Sadly, some activists have fanned public concerns about opening our energy trade borders. A recent poll that posited exporting oil “could threaten American energy security” and “would only increase gas prices here at home” (both wildly untrue) found about 7 in 10 respondents were wary of lifting export restrictions. Who wouldn’t be if those were the consequences? Fortunately, they’re not.
And the Center for American Progress’ analysis of the poll — which drew the conclusion the government should restrict exports and prescribe investment in domestic refining capacity — argues for the kind of central planning one would expect of Argentina or Venezuela, not a country founded on the principles of free-market economics. Americans expect responsible energy policy, but not a government-run system as CAP would suggest. We tried that before and it was a colossal failure.
Over the past decade, domestic energy production has rocketed, driven by improvements in technology.

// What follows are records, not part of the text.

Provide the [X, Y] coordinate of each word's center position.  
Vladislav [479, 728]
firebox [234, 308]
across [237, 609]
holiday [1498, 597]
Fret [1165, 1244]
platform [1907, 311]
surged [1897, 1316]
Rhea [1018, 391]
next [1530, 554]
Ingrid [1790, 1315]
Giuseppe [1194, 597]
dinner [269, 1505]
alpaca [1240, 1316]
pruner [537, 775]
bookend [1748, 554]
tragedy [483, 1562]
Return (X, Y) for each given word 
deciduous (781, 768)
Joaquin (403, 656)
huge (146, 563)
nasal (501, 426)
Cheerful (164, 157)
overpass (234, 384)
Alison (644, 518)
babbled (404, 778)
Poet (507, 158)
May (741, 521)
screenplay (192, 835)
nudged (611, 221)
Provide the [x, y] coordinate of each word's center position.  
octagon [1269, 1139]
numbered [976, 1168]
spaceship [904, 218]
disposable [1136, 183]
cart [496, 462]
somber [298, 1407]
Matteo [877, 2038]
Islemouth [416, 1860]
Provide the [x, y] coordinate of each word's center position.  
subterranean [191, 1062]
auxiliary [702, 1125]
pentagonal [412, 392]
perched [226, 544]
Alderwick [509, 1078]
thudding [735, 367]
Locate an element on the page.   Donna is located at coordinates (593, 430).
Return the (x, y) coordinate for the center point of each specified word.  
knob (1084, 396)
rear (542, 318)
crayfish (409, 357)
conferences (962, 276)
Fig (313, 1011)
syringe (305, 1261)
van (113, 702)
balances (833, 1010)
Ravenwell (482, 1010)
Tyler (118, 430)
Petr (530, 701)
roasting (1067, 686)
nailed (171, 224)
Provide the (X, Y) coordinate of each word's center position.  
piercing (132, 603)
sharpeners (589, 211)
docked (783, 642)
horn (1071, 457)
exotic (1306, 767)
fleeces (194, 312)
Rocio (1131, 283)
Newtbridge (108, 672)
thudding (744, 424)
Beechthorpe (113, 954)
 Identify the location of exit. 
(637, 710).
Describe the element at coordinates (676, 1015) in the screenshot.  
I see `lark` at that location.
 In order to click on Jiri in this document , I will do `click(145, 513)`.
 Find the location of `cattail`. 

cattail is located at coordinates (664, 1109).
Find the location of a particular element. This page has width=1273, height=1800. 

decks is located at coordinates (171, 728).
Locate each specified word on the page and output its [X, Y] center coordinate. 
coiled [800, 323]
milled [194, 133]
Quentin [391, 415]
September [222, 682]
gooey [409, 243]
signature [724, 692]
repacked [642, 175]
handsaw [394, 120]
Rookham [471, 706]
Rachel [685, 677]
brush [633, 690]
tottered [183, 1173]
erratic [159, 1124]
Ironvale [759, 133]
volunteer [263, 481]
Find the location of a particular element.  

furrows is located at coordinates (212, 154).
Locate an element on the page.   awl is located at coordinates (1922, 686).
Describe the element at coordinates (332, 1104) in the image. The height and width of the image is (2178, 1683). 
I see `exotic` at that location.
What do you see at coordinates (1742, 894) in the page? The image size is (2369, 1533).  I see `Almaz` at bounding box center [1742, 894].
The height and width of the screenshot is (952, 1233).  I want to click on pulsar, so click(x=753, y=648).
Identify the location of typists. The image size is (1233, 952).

Today, the United States produces more than 9 million barrels of oil each day and is now the world’s biggest energy producer, ahead of Saudi Arabia and Russia. While the concerns that motivated lawmakers to enact restriction on energy exports decades ago are little more than a memory now, they should not be repeated.
Moreover, the United States has long embraced the principles of market based economics, and Americans strongly support open and honest trade. In 2010, President Barack Obama set the goal of doubling U.S. exports within five years. Competitive trade is one of the best tools we have to help reduce trade deficits and bolster economic growth. There is no reason we should exclude the energy sector, one of our strongest assets, from being part of that.
Sen. Lisa Murkowski, R-Alaska, has long recognized this, making repeal of the crude oil export ban one of her top priorities as the new chairwoman of the Senate Energy and Natural Resources Committee. Her fellow senators should fully embrace this effort. We shouldn’t let outdated policies, the reluctance to revise them, or the misconception that doing so could hurt American consumers undo the energy revolution that is happening here at home.
William O’Keefe, chief executive officer of the George C. Marshall Institute, is president of Solutions Consulting Inc.